Parker was in Los Angeles with a few friends at the tail end of the 2018 offseason.
“I don’t really go to L.A. It’s not really a place where I go out,” Parker said. “I go to the Bay because a lot of my family stays there. My guys and I go [to L.A.] and they’re doing their thing, I’m staying in the hotel in Santa Monica.”
Parker’s friends invited him to come out to J. Cole’s KOD show at Staples Center, which was in town on Aug. 24 and Aug. 25. Parker politely declined the initial invite.
“I was like ‘alright, y’all,’” Parker said. “‘Do y’all thing.’”
About 10 minutes after the show, his friends go backstage in the VIP area and hit up Parker once more.

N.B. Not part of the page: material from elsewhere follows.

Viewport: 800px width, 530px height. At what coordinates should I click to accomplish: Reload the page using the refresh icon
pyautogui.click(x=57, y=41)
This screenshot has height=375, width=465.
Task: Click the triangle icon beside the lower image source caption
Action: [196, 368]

“They say ‘hey, Mac Miller’s here,’” Parker said. “I’m a huge Mac Miller fan. So I get from where I’m at, I drive 30 minutes to go to Staples, I get into the arena, get backstage and I meet him. I really tell him- I’m not a prideful guy, so it didn’t take much to show him my support.”
Parker then told McCormick how big of a fan he was of his music, and he still recalls how surprised the rapper reacted to Parker’s compliments.
“He was like, ‘man, that’s what’s up,’” Parker said. “‘I didn’t know NBA players listened to my music.’”
Parker said that an excited McCormick called over one of his friends to collect $100 from him because they allegedly made a bet on whether or not NBA players listened to his music.
After delivering an “I told you!” to his friend, McCormick took a picture with Parker and his friends.
McCormick was found dead in his L.A. home about two weeks later. He was 26 years old.
“People tried to give their assessment and say lies like ‘he was unhappy, he committed suicide,’ but that was far from true,” Parker said. “He was happy, he was rocking, he was doing his thing. That was just a tragedy. He was in a good place when I met him for the first time.”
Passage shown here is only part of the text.